Brandenburg-Rhiem, base del
JG7.
Due assi sui caccia a reazione Me-262, il Tenente Joachim Weber ed il Sottotenente Hermann Muller, ripresi alla guida e sul sellino di questo sidecar.
Hermann Muller (10 vittorie) sopravvive alla guerra.
Non così per Joachim Weber (13 vittorie), uno dei primi piloti vittoriosi sui Me-262 abbattendo un Mosquito ad 8.000 metri l’8 agosto 1944.
Perde la vita il 21 marzo 1945 nella zona di Dresda. Quel mattino decollano un pugno di Me-262 mentre il Centro Comando Caccia di Treuenbritzen dirama il solito bollettino sulla situazione sul Terzo Reich: “
…600 bombardieri su Vienna e Bassa Baviera… 1.100 bombardieri sulla Germania nord-occidentale… 150 bombardieri inglesi sul porto di Brema, 100 su Munster… 500 bombardieri bimotori ad est del Reno… 1.900 caccia di scorta…”.
Dopo aver conquistato la sua tredicesima ed ultima vittoria, (un B-17 alle 9,15), viene coinvolto nell’esplosione di un B-17 attaccato dal Tenente Alfred Ambs, che si disintegra totalmente proprio mentre Weber lo sta superando per attaccare un altro bombardiere.

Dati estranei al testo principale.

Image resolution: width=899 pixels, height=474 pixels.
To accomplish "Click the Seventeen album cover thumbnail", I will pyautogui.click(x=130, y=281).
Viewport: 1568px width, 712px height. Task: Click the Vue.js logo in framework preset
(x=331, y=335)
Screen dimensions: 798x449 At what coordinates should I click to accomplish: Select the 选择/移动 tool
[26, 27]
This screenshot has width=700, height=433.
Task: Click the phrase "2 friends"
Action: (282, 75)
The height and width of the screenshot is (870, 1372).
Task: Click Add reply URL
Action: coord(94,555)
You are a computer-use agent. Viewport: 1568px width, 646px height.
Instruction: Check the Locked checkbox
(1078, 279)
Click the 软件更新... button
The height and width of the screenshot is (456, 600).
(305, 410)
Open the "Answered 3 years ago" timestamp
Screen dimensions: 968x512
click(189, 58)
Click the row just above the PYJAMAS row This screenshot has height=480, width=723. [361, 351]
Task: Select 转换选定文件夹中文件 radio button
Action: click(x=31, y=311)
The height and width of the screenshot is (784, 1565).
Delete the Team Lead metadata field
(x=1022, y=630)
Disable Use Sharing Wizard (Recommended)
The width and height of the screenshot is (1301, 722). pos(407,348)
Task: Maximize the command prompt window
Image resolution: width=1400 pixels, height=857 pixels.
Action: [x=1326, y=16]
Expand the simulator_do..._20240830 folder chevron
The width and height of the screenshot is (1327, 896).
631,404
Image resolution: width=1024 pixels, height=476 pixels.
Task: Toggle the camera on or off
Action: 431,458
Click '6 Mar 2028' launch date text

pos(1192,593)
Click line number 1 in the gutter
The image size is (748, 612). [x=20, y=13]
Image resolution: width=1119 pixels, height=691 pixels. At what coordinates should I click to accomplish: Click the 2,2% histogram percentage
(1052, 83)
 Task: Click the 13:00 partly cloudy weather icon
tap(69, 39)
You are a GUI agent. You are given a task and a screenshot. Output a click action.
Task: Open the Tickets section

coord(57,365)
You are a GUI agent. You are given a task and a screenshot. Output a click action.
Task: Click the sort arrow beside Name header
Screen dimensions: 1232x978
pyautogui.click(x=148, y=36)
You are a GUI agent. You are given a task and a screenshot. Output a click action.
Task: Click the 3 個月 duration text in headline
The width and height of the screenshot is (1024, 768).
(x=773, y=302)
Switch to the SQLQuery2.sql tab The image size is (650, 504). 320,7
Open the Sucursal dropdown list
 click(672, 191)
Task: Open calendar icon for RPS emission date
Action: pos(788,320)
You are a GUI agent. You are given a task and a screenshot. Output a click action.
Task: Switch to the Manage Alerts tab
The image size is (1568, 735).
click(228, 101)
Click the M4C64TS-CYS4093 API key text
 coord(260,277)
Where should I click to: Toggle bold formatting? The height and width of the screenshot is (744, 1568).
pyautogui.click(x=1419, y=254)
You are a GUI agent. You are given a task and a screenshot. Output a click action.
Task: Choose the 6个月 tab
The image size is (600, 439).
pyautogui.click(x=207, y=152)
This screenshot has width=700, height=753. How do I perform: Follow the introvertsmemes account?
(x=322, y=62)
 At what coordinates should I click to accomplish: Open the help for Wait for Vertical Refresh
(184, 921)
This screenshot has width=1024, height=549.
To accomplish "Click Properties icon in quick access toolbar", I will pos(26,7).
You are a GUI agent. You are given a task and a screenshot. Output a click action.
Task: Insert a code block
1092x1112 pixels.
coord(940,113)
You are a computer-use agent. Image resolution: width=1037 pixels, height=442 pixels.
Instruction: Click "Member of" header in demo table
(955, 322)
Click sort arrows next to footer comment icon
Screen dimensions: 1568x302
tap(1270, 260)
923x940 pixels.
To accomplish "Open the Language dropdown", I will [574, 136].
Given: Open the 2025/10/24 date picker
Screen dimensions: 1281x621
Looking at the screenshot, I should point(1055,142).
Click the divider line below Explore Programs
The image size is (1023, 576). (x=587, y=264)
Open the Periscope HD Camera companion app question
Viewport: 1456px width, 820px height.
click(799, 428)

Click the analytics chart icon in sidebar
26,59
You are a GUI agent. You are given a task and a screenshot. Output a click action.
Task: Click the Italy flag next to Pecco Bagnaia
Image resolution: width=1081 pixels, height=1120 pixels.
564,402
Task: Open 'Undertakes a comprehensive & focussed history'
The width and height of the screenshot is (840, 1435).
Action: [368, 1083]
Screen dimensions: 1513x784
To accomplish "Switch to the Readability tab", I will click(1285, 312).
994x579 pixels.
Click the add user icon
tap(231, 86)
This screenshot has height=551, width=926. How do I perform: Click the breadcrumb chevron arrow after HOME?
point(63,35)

Il B-17 esploso era il #43-38072 del 490° BG, 850° BS. Il mitragliere di coda Craig Bennett è l'unico dell’equipaggio che si salva.
Anche Ambs sopravviverà alla guerra: delle sue 7 vittorie, 3 saranno bombardieri abbattuti quella mattina.
Joachim Weber a tutt'oggi risulta disperso in azione: nessun resto del suo aereo e del suo corpo sono mai stati ritrovati.